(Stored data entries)

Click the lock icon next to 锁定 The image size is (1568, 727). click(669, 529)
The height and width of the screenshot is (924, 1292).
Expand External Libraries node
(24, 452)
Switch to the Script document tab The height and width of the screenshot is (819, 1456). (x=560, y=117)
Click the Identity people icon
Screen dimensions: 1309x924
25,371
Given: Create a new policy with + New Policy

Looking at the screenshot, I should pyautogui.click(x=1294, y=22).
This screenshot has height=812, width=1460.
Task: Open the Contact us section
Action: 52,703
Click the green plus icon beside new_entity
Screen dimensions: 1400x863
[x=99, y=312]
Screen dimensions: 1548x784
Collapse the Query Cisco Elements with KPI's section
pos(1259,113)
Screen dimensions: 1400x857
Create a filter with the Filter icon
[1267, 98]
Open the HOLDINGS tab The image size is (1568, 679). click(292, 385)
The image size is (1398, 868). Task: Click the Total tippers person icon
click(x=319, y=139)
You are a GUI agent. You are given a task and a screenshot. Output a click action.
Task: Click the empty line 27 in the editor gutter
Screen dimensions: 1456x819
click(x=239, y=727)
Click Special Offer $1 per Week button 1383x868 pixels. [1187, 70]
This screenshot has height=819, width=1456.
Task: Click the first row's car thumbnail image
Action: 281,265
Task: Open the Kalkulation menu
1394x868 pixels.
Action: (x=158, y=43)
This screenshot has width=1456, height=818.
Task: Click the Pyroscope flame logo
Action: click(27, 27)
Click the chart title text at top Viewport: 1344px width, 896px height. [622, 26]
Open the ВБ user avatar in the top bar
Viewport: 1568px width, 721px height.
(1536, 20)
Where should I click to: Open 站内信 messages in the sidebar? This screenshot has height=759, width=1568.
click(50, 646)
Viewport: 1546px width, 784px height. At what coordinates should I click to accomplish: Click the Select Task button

What to produce
The required result is an exact repeat of the records above from the line containing "1394x868 pixels." to their final line.

Answer to this task
1394x868 pixels.
Action: (x=158, y=43)
This screenshot has width=1456, height=818.
Task: Click the Pyroscope flame logo
Action: click(27, 27)
Click the chart title text at top Viewport: 1344px width, 896px height. [622, 26]
Open the ВБ user avatar in the top bar
Viewport: 1568px width, 721px height.
(1536, 20)
Where should I click to: Open 站内信 messages in the sidebar? This screenshot has height=759, width=1568.
click(50, 646)
Viewport: 1546px width, 784px height. At what coordinates should I click to accomplish: Click the Select Task button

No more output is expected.